Extracto del documento:
***

Como de costumbre, en su línea de
juegos verbales numéricos, pues ya con anterioridad, hace una década, nos había
ofrecido en otra vitrina, aquella de charcos, con “Baúl de voluntades”,
“Maletín de paisajista”, dos “Naturalezas muertas”, “Vida de ciudad” y “Chanson d´amour”, y hace un lustro en Becqueriana –por citar dos títulos de
prosodia semejante entre otros donde se ha obligado a restricciones diversas–, textos
compuestos a buril con cien palabras justas, la imposición formal funciona como
acicate, como si esa dificultad añadida espolease al poeta, a la manera de las
cortapisas oulipistas. De tal modo que nos encontramos con poemas en prosa como
envasados al vacío, que conservan intactas sus propiedades digamos
contemplativas de origen, hasta cuajar con una serenidad en la mirada y, en
consecuencia, en la expresión, ciertamente envidiables. Ni una de las frases
así cinceladas, ni un vocablo, desentonan, todo encaja en lo pensado u
observado, pese al sometimiento al artificio aritmético, con una naturalidad
pasmosa.

***

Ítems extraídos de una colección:
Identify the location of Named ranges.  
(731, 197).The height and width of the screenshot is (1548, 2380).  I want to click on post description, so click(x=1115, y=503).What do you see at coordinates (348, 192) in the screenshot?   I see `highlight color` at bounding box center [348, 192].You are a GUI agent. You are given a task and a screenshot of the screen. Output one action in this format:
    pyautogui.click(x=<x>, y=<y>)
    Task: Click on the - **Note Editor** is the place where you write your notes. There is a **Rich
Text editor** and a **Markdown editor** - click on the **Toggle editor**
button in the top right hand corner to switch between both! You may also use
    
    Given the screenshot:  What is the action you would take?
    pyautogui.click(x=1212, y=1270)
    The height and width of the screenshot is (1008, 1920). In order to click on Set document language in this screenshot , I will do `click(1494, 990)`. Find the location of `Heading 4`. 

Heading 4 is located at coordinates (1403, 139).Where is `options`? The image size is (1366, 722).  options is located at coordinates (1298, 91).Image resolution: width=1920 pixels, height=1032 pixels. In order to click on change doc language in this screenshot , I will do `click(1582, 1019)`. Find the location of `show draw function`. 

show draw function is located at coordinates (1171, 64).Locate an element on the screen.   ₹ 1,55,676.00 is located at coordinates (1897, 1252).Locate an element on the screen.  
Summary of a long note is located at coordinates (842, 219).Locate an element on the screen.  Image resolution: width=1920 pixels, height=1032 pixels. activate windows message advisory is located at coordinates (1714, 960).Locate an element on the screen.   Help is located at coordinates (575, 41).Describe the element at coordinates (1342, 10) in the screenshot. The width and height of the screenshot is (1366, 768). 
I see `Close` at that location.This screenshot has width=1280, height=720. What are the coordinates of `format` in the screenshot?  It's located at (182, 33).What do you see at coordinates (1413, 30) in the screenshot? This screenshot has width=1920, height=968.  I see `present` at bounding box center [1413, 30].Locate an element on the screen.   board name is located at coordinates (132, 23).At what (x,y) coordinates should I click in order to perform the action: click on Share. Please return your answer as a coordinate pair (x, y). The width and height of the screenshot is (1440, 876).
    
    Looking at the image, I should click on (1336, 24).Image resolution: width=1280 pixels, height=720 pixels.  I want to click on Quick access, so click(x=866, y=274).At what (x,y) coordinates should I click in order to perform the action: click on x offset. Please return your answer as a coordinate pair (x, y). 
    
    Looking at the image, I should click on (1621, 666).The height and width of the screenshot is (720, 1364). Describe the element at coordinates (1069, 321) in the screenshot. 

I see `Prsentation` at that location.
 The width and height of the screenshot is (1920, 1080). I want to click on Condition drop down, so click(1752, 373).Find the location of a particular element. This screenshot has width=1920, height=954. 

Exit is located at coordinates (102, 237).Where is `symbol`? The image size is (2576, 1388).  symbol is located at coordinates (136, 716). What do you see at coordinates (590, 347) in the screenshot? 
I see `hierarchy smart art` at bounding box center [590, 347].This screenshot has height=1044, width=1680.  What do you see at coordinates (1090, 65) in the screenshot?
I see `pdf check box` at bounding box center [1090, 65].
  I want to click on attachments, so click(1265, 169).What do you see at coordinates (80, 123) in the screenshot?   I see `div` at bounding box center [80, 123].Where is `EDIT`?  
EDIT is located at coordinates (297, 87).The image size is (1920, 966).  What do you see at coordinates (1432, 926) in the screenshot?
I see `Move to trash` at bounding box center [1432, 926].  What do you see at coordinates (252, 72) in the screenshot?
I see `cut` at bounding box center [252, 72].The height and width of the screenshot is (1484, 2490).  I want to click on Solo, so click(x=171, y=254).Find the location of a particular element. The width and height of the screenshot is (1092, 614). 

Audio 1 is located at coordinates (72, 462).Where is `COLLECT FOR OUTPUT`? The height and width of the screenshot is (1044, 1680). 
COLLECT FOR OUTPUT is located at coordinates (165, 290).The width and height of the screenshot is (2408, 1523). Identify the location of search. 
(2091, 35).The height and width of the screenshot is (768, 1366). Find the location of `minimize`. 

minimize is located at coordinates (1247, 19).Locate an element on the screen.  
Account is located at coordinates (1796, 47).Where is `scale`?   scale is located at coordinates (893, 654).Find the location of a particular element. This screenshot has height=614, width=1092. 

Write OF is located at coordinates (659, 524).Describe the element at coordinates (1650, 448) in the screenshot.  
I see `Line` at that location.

***

Tareas y ejercicios:
1: Según la reseña, ¿con cuántas palabras exactas están compuestos los textos?
2: Escribe una continuación de la reseña a partir de su última oración.
Los ítems no guardan ninguna relación con la reseña.

Respuestas por tarea:
1: Con cien palabras justas.

2:
Completan el volumen unos apuntamientos
del período de confinamiento duro de la primavera pasada. Comienzan el 22 de
marzo, en el momento más angustioso de la primera ola, que entonces parecía
única, de la pandemia. En realidad, como las prosas poéticas, son síntesis y
extracto, da la impresión, de un Diario
de confinamiento, que esperemos publique entero y exento, iniciado ocho
días antes, al decretarse el estado de alarma. Sólo se consignan, con sus
títulos correspondientes, cuatro entradas del terrible marzo, seis de abril,
una de mayo a finales de la reclusión y una última de principios de agosto, más
bien exegética: ya han aparecido algunos diarios de esos meses de presente
continuo, de tiempo empozado –“Quieto presente” ha titulado la sección, pese a
la certera advertencia, que recoge, de Blaise Pascal: “Jamás nos atenemos al
tiempo presente”–, caso de La vida en
suspenso de Jordi Doce, de momento uno de los más emblemáticos sobre el asunto,
y por eso, con la debida distancia, comenta la naturaleza y rasgos del
subgénero diarístico tras leer El
culpable de George Bataille.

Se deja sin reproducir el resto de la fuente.